I have prepared a meeting report on the June 18, 1999 EPA-USDA Bt-corn
resistance management workshop. It is posted on Ag BioTech InfoNet
(www.biotech-info.net), along with various other items on the meeting. Go
to <http://www.biotech-info.net/bt_corn_resist_mgmt.html> We plan to add
statements by some of the other participants, as soon as they make them
available.

We have posted this material now because EPA announced at the end of the
meeting that the proceedings will not be available until August. The
issues addressed in Chicago are very time sensitive, for the reasons noted
below; hence our decision to make this information as widely accessible as
possible. Feel free to pass it along, repost it, or otherwise disseminate
it, giving credit to Ag BioTech InfoNet as the source.

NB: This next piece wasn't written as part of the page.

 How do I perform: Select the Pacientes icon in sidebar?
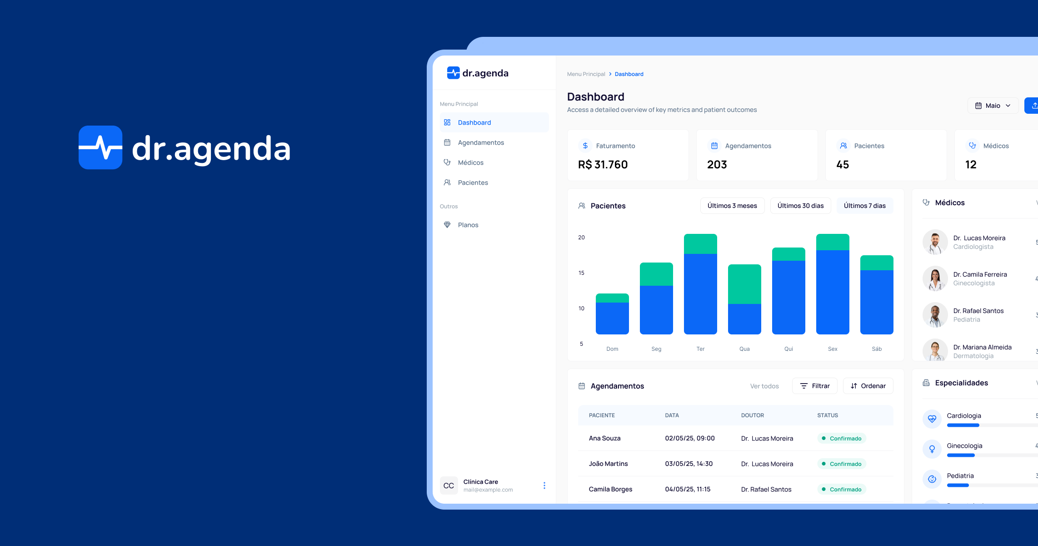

The existing conditional registrations for all Bt-corn events lapse in
April 2001. EPA must act to approve an extension of them, or there will be
no Bt corn planted in crop year 2001 in the U.S. Indeed, because of the
need to produce the seed corn for 2001 in 2000, EPA must act this fall or
early winter in order to give the seed industry time to react, especially
if EPA decides to not allow any further planting of certain or all Bt-corn
events. So without doubt, this is THE major decision on ag biotechnology
the U.S. government will make in the next 3 to 6 months.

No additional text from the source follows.